By Suchita S.

What if I told you that I spent a Friday morning with a bunch of strangers, going from Connaught Place, through Chandni Chowk, all the way to Civil Lines…. and back…. on a cycle?

By virtue of being a part of Little Black Book, Delhi, I’ve had a chance to meet the most amazing people and explore extraordinary places in Delhi. Had someone told me to go on yet another walk through Chandni Chowk, I would’ve definitely passed on the offer- at some point in our lives, we all have photographed the streets of Old Delhi or binged at Karim’s and paranthey-waali gali. But when I heard about the ‘Shahjahanabad Tour’ Delhi ByCycle has to offer, I knew this was going to be so much more than just the same old Dilli darshan. And I can say this- though it isn’t for the faint hearted, it’s probably one of the coolest things I’ve done in Delhi.

I set the alarm for 5.30 am so I could reach our meeting point, Delite Cinema in Connaught Place, on time. I hadn’t cycled in over 10 years, I have terrible road rage and I don’t even drive. That I was worried about surviving the streets goes without saying. ‘Two words woman- balance, focus..’ I reassured myself. I checked with our  guide, Arpita, about first-aid kits, blocked all morbid thoughts from my mind, and set out on one incredible journey around Old Delhi.
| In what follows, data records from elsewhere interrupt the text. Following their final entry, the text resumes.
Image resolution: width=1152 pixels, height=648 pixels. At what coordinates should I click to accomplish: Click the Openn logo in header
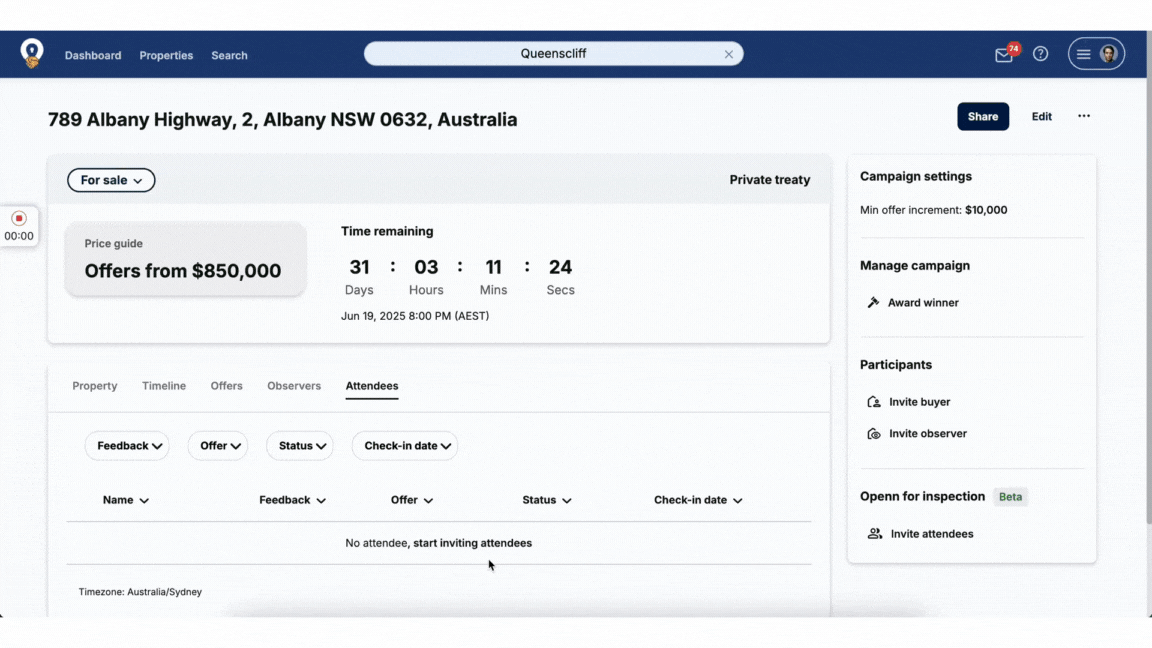coord(32,54)
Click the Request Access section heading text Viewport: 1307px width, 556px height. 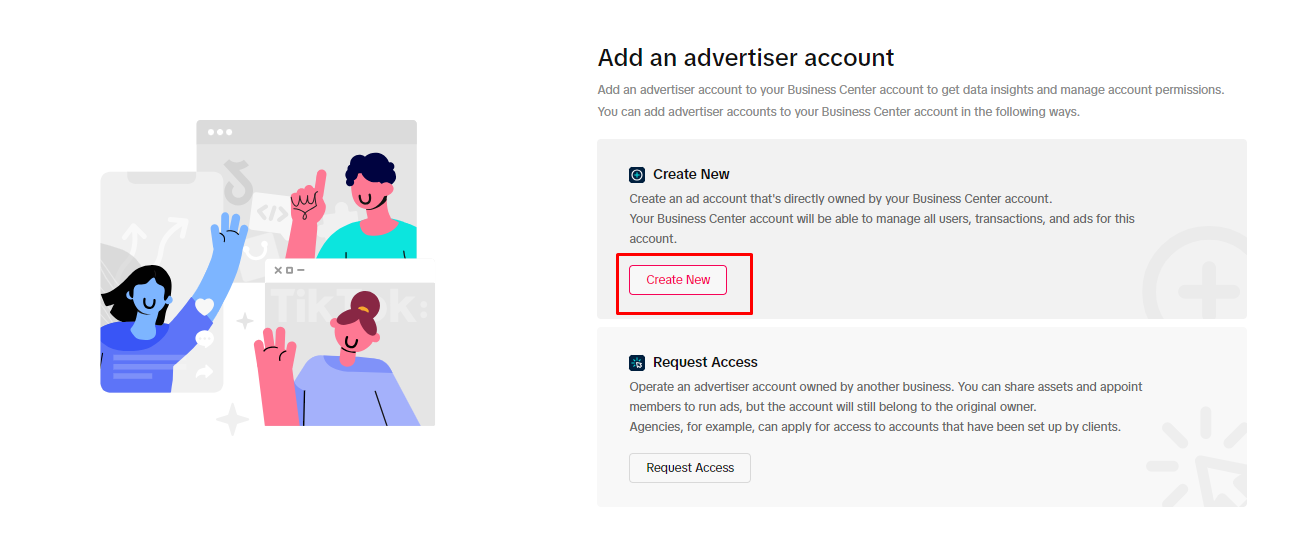[x=705, y=363]
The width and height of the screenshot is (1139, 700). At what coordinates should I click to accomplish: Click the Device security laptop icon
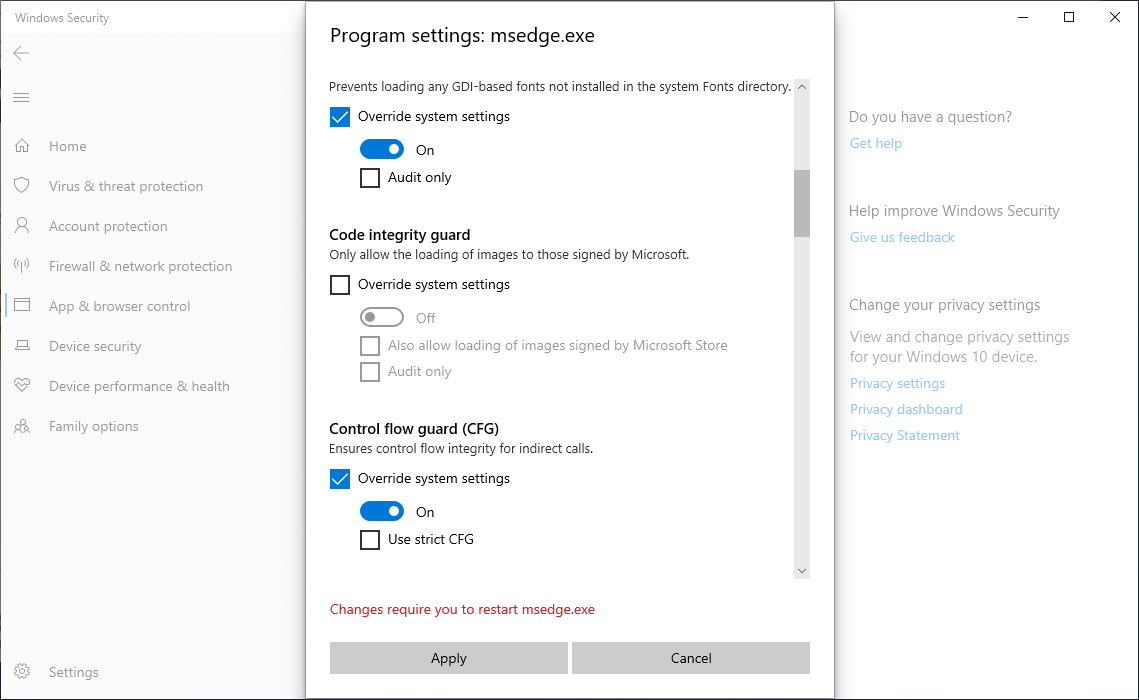(x=22, y=346)
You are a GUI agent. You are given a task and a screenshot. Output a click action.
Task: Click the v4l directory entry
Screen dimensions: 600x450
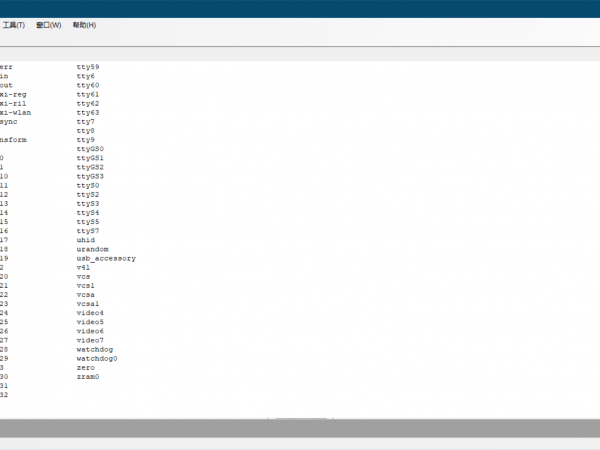tap(83, 267)
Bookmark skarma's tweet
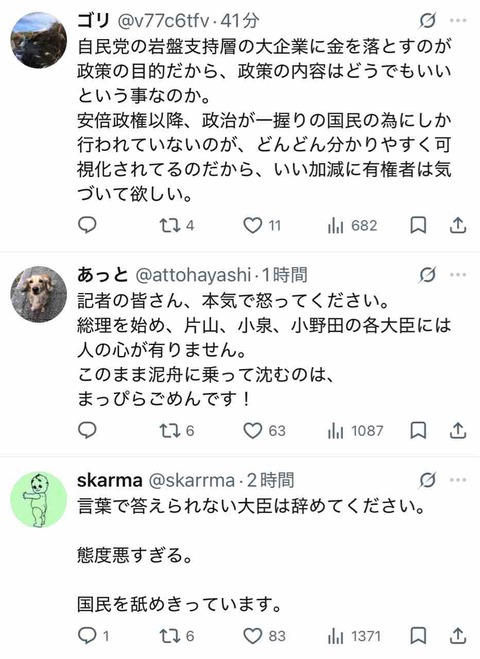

It started with big and broad partially crowded streets {traffic at 6.45 am.. seriously, Delhi?!}, but as we cycled on, the roads became lanes, cars were replaced by Old-Delhiwaalas- some walking and some cycling through the streets, and of course there were cows and dogs.. lots of dogs. I was just about managing to stay steady on the cycle without dropping the usual ‘shit.. mother…. bhaiya hato!’ But with my morning coffee kicking in and the spell of purani dilli taking over, I pedaled safely to our first stop- Fatehpur Masjid. A little trivia on the mosque, and Arpita had us moving forward towards Spice Market or Khari Baoli, where we climbed to the rooftop and saw the sun making its way up above Delhi-6. I got chatting with two German ladies, who were surprised by an Indian being a part of the tour. ‘We assumed you come to these places often. Haven’t you explored your own city?’ On a bicycle, at 6.30 in the morning… Nope, never.

Back on our bikes, we made our way through the Madras Colony, all the way up to Civil Lines, where we made a pitstop for a cuppa steaming tea at a local chai-waala behind Oberoi Maidens. ‘You’re doing a great job!’ Aprita offered her support, and once we refueled on cookies and tea we hopped back on to the bikes and cycled our way back to Chandni Chowk with one final stop- breakfast at Karim’s! 9 am and the place was packed with families, couples, friends and us, gorging on plates of tandoori roti, daal and meat. Conversations ensued and it was amazing to see how 3 Americans, 2 Germans and 2 Indians could have so much in common- one of them being general astonishment that despite innumerable screw ups and falls, losing my way and wobbling on the bike ever-so-often, I was still up and about! ‘You’re really doing a great job!’ One of the Americans cajoled me. ‘What doesn’t kill you makes you stronger, right?’ Satiated with good food and good morning chatter, we hopped back on to our bikes for the final leg of the tour- the ride back to Delite Cinemas.

To say that the Shahjahanbad Tour was amazing would be an understatement. But it’s more than just a trip on a bike around town. Living in our homes, driving to work and back, spending countless evenings in restaurants and cafe’s, we sometimes lose touch with reality and lives the majority of people in our city lead. That restless, relentless, vibrant spirit… It might be dirty and crowded, and it isn’t for everyone, but there’s a charm about Old Delhi that you can’t find anywhere else in the world. And cycling through those meandering lanes on a bicycle, just like everyone else {apart from the truckers of course}, there’s a deeper connect to life in Delhi 6. Cycling… that’s something else altogether. It’s actually spiritual in a lot of ways, because through all that traffic, mayhem and chaos, you somehow find your balance and make your way to places undiscovered, unexplored and then back to where you started. In Delhi, life truly seems to come full circle.